L’âme du Chien, c’est deux personnages. Humains, ou plus vraiment. Colère et bestialité, violence, soif de combat et de sang. Leur histoire est liée par un destin commun, qui se réalisera aux frontières de ce monde que l’on distingue, trouble, éthéré, au travers de leur insaisissable relation. Épiques, ancestraux, les éléments se dévoilent un à un, mais toujours flotte cette part de mystère et d’inconnu ; et au centre, une certitude : le cavalier aux poings de colère et le guerrier à l’âme de chien.

L’âme du Chien, c’est des mots. Un style grandiose, sublime, vaporeux, où chaque mot est choisi avec soin, chaque phrase est ciselée avec art ; pour que chaque mot, chaque phrase ne contienne plus seulement un banal morceau de narration, mais une part de l’infini même de cet univers, de l’immensité de ces destinées, et peut-être d’encore autre chose. Si ce style peut être déconcertant, c’est en réalité un tableau magnifique que peint l’auteur : deux personnages pris dans la tempête des mots, des oracles et des prophéties, et la question qui les tourmente sans cesse : combattre ou abandonner ?

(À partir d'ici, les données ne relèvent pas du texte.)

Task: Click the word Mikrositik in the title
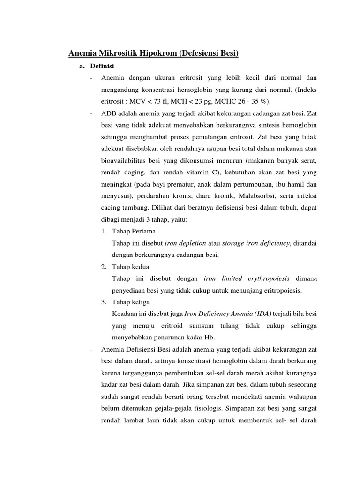point(116,53)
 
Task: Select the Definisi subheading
point(102,66)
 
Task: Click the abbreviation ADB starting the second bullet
point(109,114)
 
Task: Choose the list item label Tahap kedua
point(131,267)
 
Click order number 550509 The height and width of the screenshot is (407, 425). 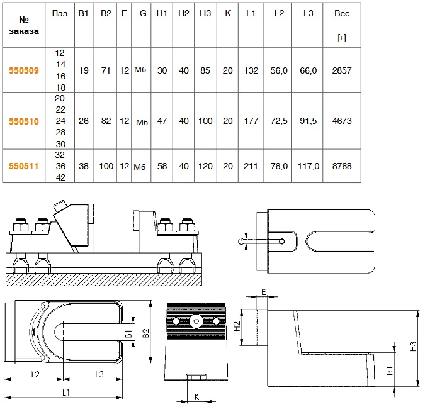click(24, 71)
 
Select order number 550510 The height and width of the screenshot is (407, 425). click(24, 120)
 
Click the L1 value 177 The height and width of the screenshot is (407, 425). click(251, 120)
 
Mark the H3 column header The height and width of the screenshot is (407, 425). click(205, 13)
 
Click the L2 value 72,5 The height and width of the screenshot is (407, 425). click(280, 120)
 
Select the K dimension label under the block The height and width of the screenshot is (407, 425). click(196, 397)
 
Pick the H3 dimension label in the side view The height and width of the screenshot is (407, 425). click(413, 346)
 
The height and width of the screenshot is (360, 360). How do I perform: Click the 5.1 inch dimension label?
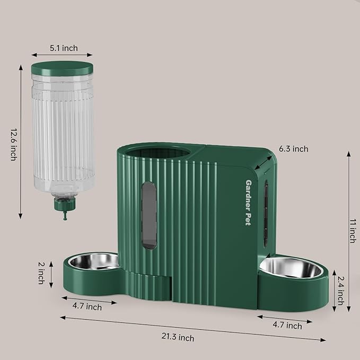[x=64, y=48]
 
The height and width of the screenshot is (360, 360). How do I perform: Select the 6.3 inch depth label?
[x=293, y=149]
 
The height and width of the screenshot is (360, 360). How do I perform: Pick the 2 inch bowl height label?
[x=41, y=272]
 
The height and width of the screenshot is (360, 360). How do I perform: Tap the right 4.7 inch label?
[x=287, y=326]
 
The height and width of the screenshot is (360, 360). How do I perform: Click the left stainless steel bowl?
[x=97, y=260]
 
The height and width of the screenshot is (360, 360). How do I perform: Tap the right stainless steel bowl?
[x=291, y=267]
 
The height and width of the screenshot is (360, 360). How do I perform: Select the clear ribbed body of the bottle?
[x=61, y=133]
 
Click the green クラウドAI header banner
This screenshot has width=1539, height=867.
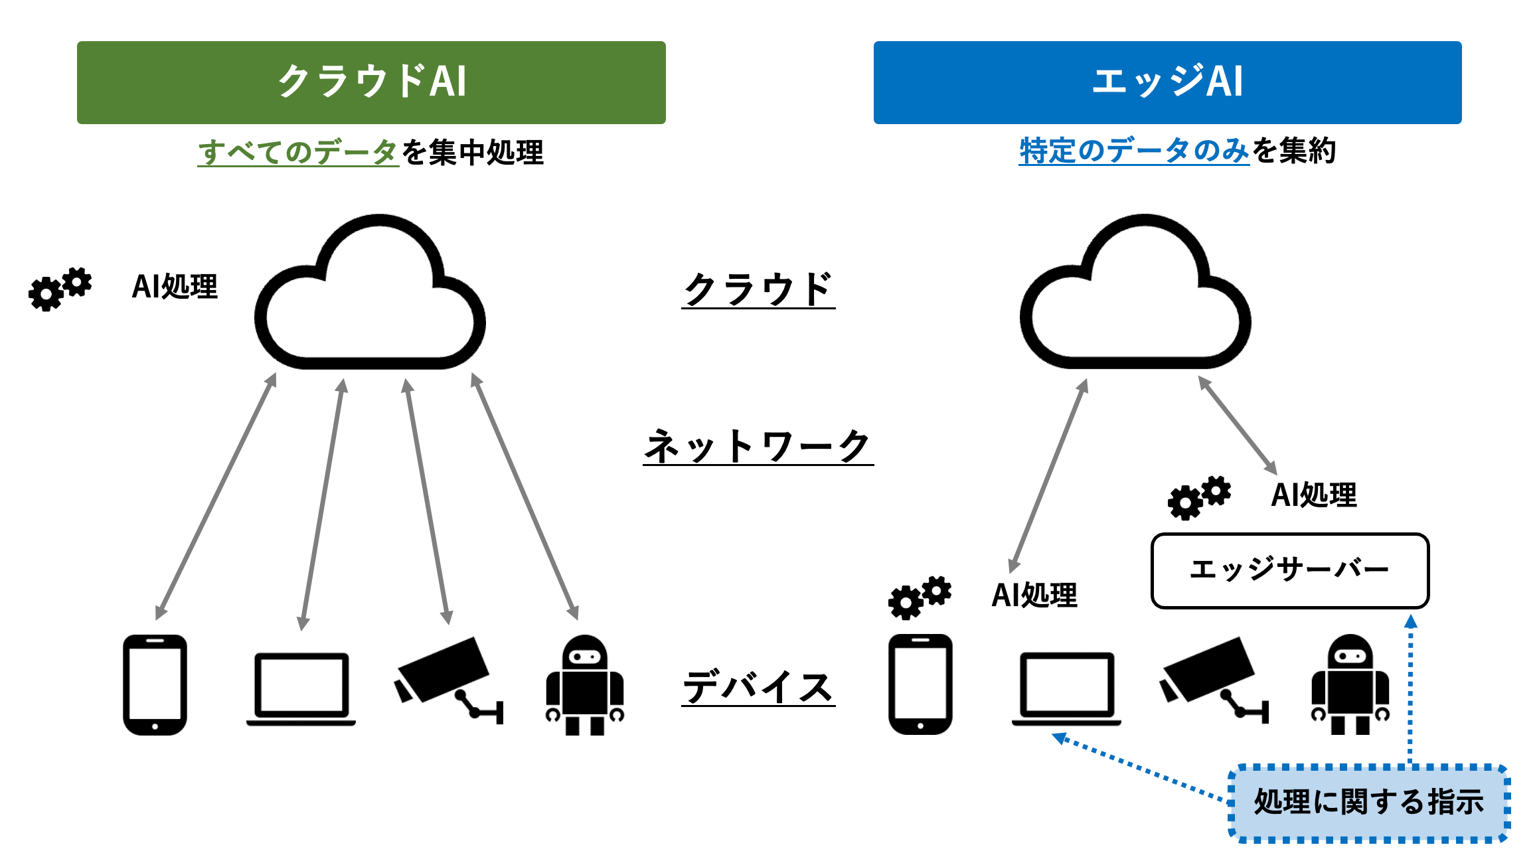click(371, 82)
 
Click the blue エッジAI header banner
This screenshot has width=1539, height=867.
click(1167, 82)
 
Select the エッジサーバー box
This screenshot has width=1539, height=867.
click(1289, 570)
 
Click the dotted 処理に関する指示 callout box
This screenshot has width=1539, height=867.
click(1369, 802)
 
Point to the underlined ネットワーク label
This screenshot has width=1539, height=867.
click(758, 446)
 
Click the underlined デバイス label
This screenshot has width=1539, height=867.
click(758, 686)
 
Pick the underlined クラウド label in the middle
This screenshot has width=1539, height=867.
click(758, 289)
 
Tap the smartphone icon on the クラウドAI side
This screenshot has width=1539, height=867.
click(155, 684)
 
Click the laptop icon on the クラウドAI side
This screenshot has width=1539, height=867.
click(301, 688)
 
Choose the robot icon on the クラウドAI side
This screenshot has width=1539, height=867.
click(584, 684)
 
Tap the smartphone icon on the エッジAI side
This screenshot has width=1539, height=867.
click(920, 684)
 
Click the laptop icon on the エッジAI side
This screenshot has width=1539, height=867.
click(1066, 688)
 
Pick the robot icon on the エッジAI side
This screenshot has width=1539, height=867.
click(1350, 684)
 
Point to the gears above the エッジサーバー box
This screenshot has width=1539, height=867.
click(1199, 497)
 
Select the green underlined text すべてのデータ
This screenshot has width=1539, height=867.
click(298, 152)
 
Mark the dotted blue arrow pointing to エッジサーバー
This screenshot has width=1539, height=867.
click(1411, 690)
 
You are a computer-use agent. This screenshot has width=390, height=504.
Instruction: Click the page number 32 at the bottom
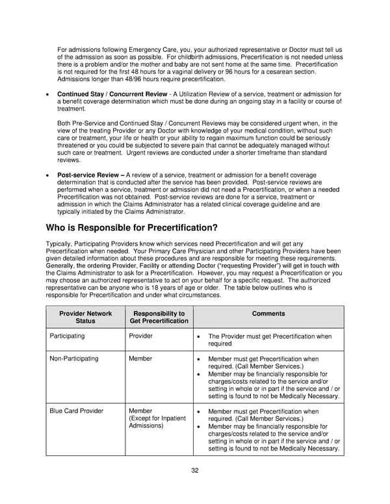(x=195, y=471)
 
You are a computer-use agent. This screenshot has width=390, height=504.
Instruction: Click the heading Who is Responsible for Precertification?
(x=131, y=228)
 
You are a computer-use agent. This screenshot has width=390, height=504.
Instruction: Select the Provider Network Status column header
(x=85, y=317)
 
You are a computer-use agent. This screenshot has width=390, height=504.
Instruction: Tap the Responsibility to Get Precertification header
(x=159, y=317)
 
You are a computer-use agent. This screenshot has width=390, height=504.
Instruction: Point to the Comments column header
(x=268, y=313)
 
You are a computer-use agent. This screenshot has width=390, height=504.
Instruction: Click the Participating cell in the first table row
(x=70, y=336)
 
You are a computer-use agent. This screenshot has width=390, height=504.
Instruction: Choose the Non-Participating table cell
(x=74, y=359)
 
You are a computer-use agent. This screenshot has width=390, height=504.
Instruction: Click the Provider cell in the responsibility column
(x=140, y=336)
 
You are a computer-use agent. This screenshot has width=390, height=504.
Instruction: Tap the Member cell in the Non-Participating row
(x=140, y=359)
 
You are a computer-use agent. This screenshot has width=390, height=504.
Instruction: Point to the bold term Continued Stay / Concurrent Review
(x=112, y=95)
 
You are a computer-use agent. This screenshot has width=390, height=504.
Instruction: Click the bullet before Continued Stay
(x=48, y=95)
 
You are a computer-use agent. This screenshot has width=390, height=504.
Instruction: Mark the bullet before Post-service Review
(x=48, y=175)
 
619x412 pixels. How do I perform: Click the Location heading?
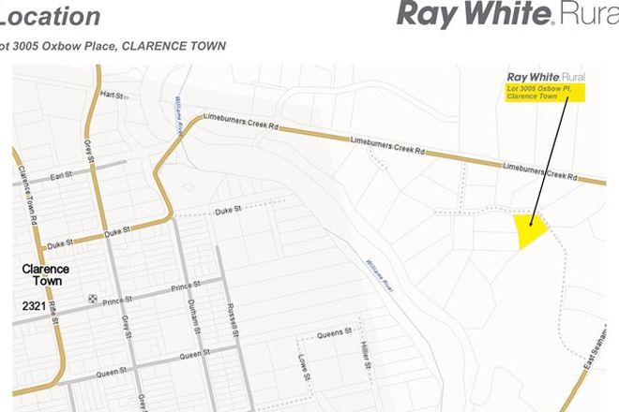(x=52, y=16)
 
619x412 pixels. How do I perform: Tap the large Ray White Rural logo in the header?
(x=507, y=14)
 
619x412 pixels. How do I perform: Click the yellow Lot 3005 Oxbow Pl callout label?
(x=545, y=92)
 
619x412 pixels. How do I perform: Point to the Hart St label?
(x=113, y=96)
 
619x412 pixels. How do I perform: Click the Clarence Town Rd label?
(x=24, y=192)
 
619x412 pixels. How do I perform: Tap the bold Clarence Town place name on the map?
(x=45, y=275)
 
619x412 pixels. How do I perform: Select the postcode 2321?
(x=36, y=306)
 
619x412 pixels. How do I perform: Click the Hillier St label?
(x=363, y=356)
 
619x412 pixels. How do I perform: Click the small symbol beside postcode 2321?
(x=92, y=299)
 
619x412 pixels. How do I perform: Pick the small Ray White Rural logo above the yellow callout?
(x=545, y=76)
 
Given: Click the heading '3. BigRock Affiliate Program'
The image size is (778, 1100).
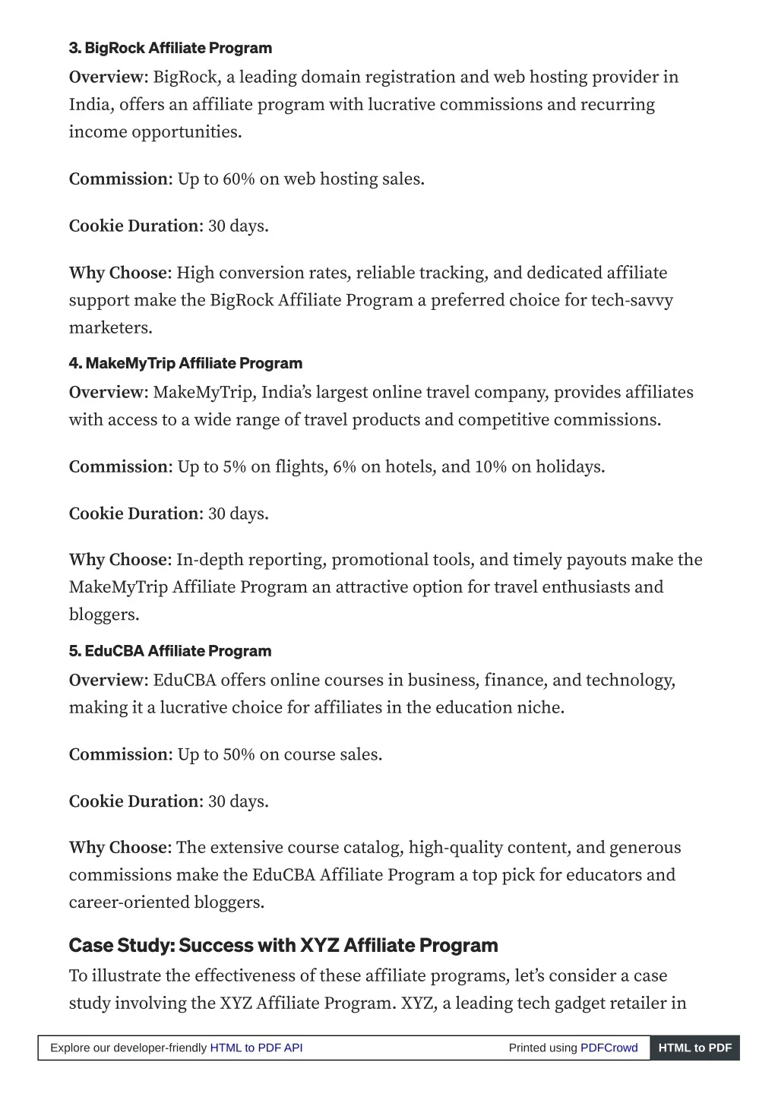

L’âme du Chien, c’est une expérience, une œuvre unique parmi les littératures de l’imaginaire, que chacun vivra à sa manière. Un voyage entre l’épique et l’intime, au plus près de la légende et de la prophétie, au cœur de l’humain et de ses incertitudes. La couverture rend parfaitement ces sensations particulières que je retiens de ma lecture : une bourrasque de mots, un personnage pris dans la tourmente, un récit sans cesse mouvant qui balaie tout sur son passage, et ne laisse au lecteur que des certitudes vacillantes, et de vastes questionnements. L’inéluctable l’est-il vraiment ? Un destin vaut-il vraiment le coup ? Une fois le prix payé, que retiendra-t-on ?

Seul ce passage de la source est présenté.